Task requirements: Look through the records below and copy each line that includes the word "computer".

Saved entries
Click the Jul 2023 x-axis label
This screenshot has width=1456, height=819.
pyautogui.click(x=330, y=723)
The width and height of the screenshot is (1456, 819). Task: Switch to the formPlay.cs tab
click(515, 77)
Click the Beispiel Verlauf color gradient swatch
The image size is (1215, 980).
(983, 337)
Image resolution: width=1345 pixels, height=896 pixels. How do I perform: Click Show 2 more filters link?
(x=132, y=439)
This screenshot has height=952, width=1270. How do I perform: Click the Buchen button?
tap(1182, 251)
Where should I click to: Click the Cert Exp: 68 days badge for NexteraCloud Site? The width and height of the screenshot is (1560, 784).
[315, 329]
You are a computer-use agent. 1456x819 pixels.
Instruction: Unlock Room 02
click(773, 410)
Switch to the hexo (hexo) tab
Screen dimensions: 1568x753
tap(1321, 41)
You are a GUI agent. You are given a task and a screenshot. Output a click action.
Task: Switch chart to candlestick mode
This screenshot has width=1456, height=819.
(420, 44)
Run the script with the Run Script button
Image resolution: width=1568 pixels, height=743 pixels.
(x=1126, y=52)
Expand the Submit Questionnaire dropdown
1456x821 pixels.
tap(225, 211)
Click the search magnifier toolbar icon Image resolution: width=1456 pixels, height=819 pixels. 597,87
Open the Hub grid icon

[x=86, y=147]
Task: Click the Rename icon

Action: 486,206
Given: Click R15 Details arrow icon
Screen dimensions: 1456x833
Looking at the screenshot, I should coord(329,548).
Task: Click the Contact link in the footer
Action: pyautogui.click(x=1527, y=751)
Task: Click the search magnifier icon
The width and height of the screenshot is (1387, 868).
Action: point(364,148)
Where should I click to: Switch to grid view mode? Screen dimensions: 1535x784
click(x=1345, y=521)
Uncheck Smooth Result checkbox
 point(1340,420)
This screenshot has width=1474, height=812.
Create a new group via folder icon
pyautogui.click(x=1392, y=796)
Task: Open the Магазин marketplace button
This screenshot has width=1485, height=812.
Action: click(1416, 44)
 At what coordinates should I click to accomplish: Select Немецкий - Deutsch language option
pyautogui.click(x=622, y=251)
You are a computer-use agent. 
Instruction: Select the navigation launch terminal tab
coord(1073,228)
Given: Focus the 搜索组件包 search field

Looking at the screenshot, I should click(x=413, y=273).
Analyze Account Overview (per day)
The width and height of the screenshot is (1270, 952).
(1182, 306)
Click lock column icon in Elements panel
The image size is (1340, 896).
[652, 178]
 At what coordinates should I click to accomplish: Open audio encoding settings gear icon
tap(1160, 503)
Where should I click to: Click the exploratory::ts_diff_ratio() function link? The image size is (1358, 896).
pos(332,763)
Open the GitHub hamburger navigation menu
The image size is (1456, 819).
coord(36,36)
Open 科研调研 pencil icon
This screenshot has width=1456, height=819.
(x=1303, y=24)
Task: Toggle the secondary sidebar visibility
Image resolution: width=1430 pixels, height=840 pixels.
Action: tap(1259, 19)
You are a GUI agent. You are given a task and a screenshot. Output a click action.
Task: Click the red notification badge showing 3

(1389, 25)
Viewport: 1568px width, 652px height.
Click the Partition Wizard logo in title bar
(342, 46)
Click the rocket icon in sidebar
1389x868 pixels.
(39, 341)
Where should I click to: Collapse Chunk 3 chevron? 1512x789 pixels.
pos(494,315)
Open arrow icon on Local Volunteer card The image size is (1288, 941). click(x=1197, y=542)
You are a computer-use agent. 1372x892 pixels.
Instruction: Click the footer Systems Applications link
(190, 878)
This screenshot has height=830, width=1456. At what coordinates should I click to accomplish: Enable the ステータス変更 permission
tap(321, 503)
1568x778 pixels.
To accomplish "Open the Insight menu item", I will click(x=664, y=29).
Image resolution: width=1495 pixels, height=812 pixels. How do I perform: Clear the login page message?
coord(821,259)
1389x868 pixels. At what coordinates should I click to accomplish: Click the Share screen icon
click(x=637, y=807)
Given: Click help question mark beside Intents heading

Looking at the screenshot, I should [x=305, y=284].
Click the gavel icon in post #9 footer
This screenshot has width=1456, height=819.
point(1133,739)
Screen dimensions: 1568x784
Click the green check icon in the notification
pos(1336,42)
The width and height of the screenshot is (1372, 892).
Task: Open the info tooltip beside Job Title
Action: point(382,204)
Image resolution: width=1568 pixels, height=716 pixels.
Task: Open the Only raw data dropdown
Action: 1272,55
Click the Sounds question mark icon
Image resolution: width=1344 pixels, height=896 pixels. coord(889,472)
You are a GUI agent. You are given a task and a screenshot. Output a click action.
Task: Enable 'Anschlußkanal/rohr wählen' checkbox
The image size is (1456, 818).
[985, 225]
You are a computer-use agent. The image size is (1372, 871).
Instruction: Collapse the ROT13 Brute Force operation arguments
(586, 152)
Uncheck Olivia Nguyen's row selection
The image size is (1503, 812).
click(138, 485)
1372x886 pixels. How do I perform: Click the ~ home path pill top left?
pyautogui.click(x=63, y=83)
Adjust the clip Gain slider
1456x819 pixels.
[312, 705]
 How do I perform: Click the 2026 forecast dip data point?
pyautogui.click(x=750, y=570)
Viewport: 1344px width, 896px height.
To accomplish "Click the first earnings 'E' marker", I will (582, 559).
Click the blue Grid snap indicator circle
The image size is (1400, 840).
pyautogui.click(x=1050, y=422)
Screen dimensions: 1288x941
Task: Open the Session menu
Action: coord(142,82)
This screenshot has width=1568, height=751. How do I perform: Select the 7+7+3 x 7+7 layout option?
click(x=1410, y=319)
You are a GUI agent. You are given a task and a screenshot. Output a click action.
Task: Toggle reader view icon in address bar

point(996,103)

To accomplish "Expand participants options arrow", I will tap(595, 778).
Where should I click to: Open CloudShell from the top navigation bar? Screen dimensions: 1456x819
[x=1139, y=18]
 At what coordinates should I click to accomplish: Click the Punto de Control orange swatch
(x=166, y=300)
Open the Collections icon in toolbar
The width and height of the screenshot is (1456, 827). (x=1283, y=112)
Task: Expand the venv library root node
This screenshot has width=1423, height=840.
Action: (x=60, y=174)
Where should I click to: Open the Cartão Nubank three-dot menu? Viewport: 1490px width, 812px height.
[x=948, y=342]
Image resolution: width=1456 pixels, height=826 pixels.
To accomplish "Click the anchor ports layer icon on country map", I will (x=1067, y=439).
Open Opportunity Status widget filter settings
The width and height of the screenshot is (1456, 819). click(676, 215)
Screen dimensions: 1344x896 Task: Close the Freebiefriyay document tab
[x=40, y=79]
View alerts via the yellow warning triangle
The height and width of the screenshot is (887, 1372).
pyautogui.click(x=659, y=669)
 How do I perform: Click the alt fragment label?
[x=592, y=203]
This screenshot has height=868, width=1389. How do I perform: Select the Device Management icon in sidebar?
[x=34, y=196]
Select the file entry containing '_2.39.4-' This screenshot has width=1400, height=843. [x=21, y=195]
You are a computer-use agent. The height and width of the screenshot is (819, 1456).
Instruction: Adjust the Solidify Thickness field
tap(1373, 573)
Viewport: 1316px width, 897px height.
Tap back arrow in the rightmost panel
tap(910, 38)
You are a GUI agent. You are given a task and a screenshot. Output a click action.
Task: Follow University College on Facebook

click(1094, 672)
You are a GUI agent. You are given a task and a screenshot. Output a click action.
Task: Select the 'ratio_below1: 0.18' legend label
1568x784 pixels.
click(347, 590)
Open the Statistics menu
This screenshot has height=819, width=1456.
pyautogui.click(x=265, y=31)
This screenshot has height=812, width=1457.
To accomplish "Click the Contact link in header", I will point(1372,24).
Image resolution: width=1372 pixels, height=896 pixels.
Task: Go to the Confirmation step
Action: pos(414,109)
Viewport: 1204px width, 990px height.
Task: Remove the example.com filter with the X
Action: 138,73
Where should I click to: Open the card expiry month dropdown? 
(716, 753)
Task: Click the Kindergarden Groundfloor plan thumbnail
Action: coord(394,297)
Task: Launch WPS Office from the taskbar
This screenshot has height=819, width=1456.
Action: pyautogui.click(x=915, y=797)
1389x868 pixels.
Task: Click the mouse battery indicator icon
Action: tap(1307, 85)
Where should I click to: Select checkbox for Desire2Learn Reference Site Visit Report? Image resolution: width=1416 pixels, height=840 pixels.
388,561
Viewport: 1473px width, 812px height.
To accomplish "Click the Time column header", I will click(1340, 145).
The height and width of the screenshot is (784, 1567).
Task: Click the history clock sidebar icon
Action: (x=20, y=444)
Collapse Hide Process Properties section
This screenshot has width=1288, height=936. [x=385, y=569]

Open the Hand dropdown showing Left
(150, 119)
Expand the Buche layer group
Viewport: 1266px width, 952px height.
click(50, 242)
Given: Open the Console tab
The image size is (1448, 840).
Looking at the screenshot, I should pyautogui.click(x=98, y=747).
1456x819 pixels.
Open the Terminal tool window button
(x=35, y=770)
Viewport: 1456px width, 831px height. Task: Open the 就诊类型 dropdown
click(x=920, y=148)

Task output:
You are a computer-use agent. 1456x819 pixels.
You are a computer-use agent. 
You are a computer-use agent. 1372x892 pixels.
You are a computer-use agent. The image size is (1372, 871).
You are a computer-use agent. The height and width of the screenshot is (819, 1456).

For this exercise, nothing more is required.